Differences between populations are also due to differences in their gene pools, in their environments and in the interaction. Studies have shown that AfroAmerican children growing up under favourable conditions are a little taller and heavier than Europeans and Euro-Americans living in the same cities. This is partly or wholly because they are a little more advanced in maturity. Asiatics, on the other hand, under equally favourable circumstances are smaller despite being still further advanced in maturity. Even bodily proportions are different among different three major racial groups. The relatively longest legs characterise the Australians Aborigines and the Africans in Ibadan, with the former far exceedingthe latter. Londoners and Hong Kong Chinese both have relatively shorter legs than Africans, but the Chinese pattern of growth seems to be different from the European. Initially Chinese have relatively longer legs than the Londoners, but during growth they consistently gain less in leg length per unit sitting height. Asiatics have their characteristically short legs from about mid-childhood onwards, to a degree which rapidly increases until growth ends than the Londoners.

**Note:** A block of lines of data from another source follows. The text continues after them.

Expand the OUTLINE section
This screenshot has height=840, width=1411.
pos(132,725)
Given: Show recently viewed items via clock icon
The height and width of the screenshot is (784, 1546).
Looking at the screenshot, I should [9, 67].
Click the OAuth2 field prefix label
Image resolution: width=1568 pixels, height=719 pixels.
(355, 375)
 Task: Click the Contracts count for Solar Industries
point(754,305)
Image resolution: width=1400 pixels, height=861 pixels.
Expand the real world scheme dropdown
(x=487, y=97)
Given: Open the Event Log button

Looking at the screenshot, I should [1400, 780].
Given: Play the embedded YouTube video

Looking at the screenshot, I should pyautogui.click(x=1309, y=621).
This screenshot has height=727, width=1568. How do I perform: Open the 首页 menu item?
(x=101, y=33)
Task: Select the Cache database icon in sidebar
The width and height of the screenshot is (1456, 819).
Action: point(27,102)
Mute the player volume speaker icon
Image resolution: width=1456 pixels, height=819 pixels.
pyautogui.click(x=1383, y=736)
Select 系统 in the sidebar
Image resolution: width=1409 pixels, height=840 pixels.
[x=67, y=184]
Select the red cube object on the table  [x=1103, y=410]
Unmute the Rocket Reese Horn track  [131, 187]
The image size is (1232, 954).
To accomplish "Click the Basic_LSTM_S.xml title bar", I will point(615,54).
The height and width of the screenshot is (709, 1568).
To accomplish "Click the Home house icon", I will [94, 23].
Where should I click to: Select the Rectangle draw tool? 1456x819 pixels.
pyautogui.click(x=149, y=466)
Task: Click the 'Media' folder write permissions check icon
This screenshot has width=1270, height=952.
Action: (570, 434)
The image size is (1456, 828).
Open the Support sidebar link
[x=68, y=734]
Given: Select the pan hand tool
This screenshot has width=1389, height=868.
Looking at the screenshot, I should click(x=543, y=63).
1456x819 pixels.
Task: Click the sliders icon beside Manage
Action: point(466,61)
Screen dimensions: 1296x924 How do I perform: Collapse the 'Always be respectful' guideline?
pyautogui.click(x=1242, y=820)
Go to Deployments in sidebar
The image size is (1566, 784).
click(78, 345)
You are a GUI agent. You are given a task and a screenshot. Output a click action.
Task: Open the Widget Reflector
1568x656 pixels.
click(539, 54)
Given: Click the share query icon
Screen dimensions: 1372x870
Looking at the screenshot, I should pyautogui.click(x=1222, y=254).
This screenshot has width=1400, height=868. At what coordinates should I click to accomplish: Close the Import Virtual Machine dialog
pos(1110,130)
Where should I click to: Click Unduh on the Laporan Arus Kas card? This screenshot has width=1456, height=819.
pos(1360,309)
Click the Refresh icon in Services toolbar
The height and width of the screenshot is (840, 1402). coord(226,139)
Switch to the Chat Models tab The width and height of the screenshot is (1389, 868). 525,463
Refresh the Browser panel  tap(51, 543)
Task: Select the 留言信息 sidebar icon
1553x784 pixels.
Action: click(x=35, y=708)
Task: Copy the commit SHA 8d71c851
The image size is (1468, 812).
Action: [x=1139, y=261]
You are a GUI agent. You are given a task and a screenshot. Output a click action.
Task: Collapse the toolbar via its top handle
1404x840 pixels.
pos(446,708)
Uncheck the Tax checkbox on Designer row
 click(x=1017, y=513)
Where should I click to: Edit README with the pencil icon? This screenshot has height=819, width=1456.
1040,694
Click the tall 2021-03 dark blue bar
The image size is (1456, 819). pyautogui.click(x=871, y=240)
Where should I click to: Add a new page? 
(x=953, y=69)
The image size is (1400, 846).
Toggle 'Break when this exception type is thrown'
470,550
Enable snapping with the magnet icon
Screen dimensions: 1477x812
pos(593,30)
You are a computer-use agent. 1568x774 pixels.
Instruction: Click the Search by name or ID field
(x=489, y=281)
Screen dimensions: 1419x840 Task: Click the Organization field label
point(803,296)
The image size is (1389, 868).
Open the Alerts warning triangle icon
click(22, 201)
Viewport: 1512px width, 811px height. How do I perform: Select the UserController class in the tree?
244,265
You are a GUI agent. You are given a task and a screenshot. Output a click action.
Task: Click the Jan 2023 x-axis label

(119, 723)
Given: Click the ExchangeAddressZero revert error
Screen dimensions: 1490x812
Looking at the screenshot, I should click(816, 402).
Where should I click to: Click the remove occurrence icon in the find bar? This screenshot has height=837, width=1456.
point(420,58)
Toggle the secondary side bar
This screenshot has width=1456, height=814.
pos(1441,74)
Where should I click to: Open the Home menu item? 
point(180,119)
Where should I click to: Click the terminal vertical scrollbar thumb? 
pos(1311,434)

Racial differences in shape can also be seen in the relation of biacromial to biiliac width. Afro-American boys and girls in Washington have considerably narrower hips relative to shoulders than either Londoners or Hong Kong Chinese. Chinese are not greatly different from Londoners in this respect except that adolescent girls appear to gain more in hips. There are differences in body composition also, Africans having more muscle and heavier bones per unit weight at least in males, together with less fat in the limbs in proportion to fat on the trunk (Eveleth and Tanner, 1976). The African new born is ahead of the European in skeletal maturity and motor development. He maintains this advance for some 2 or 3 years in most areas in Africa after which nutritional disadvantage interrupts. In America and Europe the African stays in advance in bone age and also in dental maturity. The mean age at menarche for African descended was 12.5 years and 12.8 years for European descended. Well off Asiatic groups have as fast a tempo as Africans, in later childhood if not in earlier years. Mean age at menarche in Hong Kong girls from affluent families was found to be 12.5 years.
Inherited differences of body build may arise by either genetic drift or natural selection. If a small population colonizes a remote habitat, this group may by chance have an unusual frequency of genes favouring a particular body form, and because of limited opportunities for mating, these characteristics will persist in subsequent generations. Moreover, there will be fewer heterozygotes than in larger communities, and some gene combinations with a low initial frequency may disappear from the population by mere chance. However, if a particular body form has favoured survival, there will also be selective pressure increasing the frequency of any related gene combinations with in the population. Further, in an isolated population the apparent advantages of a particular body form might be exaggerated by emergence of unusual pattern of diet and lifestyle within the community.